SNEAKY SAVANT
With Scotland's players about as threatening as a hedgehog that's had an unfortunate encounter with an SUV, the SMH has chosen to focus on the real dangerman in the Scottish setup - director of rugby Scott Johnson.
A bit of a larrikin, the former Wallabies attack coach once turned up to a presser in full camo gear after the All Blacks accused Australia of spying on them.
"He's a real rugby savant," says Wallabies defence coach Nathan Grey of Johnson. "They'll have a very clear game plan on how they want to play us, they've got a lot of threats across the park." Johnson was fond of "rubbing his crystal ball and pulling teams apart", said Grey.
MELANCHOLY AND THE INFINITE SADNESS
Ireland, as we've mentioned once or twice before in this column, tend to stuff up horribly at the quarter-final stage. The Irish Times has done a splendid job of milking that misery with a piece headed: A history of heartbreak: Ireland's world cup quarter-final defeats.

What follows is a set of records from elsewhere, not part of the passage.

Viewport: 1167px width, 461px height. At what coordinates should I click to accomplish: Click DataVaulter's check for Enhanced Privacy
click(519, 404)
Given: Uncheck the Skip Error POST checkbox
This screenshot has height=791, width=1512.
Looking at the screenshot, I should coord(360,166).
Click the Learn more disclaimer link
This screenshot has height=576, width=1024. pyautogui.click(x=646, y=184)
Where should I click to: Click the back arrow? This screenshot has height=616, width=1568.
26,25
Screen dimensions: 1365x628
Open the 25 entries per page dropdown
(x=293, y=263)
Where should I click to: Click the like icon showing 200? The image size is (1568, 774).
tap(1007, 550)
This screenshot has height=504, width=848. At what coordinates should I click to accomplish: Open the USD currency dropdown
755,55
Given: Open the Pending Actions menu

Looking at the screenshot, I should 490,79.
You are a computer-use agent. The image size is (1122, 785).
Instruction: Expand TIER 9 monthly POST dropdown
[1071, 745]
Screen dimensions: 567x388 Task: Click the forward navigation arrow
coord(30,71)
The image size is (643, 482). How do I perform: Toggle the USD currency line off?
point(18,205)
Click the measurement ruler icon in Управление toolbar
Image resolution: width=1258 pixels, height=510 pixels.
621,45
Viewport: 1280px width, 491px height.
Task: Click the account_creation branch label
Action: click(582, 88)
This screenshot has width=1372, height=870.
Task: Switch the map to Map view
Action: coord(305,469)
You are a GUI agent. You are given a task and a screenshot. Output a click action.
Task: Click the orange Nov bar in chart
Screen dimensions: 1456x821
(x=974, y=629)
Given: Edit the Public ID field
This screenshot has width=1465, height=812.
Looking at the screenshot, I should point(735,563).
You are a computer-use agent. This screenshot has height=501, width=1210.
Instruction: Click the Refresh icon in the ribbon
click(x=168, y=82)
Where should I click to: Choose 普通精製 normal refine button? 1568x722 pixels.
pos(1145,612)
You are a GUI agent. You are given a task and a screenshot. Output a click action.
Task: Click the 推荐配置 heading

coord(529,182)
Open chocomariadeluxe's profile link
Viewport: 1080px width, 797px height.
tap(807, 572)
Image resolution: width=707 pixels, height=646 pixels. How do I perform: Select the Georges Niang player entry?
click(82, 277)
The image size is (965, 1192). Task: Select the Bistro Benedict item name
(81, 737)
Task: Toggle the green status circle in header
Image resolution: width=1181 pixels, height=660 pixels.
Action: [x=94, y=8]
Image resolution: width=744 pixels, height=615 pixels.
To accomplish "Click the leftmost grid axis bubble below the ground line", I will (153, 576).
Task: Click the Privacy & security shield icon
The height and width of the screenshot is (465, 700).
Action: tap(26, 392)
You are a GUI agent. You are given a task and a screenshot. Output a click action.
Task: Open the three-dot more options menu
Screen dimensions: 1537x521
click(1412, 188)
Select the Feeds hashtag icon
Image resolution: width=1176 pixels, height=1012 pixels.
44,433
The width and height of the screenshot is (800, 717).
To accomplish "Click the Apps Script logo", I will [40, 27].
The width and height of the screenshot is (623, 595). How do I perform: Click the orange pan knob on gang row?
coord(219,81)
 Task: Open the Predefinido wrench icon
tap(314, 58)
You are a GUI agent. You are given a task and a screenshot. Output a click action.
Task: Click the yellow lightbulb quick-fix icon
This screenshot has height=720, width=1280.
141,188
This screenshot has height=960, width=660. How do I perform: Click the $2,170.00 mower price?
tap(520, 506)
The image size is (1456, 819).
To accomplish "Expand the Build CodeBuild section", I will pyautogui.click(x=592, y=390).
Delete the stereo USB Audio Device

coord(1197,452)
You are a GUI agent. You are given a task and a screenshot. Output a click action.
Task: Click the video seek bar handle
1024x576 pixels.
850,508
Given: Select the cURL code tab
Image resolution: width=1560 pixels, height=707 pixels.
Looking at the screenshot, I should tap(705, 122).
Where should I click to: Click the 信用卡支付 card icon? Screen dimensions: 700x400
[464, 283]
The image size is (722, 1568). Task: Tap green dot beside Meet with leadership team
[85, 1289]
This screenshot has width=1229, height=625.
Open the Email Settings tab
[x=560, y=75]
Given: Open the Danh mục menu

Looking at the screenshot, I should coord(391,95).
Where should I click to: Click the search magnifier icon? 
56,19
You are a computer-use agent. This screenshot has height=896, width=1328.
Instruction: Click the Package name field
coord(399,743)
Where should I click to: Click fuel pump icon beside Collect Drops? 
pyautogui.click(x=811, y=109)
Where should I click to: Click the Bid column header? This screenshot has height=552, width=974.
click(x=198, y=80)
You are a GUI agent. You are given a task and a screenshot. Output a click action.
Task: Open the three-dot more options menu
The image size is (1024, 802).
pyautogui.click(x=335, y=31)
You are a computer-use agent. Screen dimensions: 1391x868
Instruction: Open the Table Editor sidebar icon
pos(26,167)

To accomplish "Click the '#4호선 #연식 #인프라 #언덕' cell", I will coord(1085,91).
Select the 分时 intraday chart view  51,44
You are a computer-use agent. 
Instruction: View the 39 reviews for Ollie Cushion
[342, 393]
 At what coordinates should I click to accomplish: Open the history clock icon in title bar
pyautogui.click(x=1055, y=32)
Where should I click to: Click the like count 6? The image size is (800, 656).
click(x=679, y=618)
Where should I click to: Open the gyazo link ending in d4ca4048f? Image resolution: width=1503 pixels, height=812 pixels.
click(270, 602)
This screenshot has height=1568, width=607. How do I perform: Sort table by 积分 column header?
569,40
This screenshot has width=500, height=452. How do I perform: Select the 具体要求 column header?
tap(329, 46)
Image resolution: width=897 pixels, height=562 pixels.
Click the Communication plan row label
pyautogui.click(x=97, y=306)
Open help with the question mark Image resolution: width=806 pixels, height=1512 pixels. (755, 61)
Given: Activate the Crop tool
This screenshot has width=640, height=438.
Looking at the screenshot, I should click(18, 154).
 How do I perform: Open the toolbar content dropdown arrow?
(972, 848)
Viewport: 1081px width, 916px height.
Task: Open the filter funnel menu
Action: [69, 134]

"Ireland have history with the Pumas. Ireland also have history with the World Cup quarter-finals. Unfortunately, neither are remembered with particular fondness," the piece dolefully points out. Lowlights include a 33-17 at the hands of the Aussies in 1987, ending a campaign that began with coach Mick Doyle suffering a heart attack at an opening gala dinner and 'winger' Michael Lynagh (oh no he wasn't) scoring a cracking last minute try in the ball crushing 18-19 defeat of 1991.
NORTH v SOUTH
A good few media outlets have cottoned on to the fact that every RWC2015 quarter-final pits a plucky, exciting southern hemisphere nation against a boring-as-bat droppings, monolithic northern foe (our emphasis added there, admittedly). This weekend will settle the debate about which hemisphere reigns supreme "for the foreseeable future", suggests The Guardian. Those cashing in on the gift-wrapped narrative will be thankful the likes of Kenya, Ecuador, Colombia, Brazil, Gabon and the Maldives remain the sleeping giants of world rugby.*
* No more geography gags, we promise.
COVERING YOU, COVERING US
With the number of live RWC storylines now in an ever-decreasing spiral, many of the globe's media outlets have turned to covering each other's coverage. In defence of this column, we started it first. And in another trailblazing first, we now bring you coverage of a news organisation covering our coverage. Irish website Independent.ie is a little sniffy about this organ's suggestion the semis will be an exclusive southern love-in.
"It's no great secret that the standard of rugby in this part of the world is not held with the highest of regard south of the equator, and it seems as though one particular New Zealand media outlet believes the penultimate round of the World Cup will be comprised only of sides from the Rugby Championship," huffs the website, which describes the Herald as New Zealand's "rugby bible".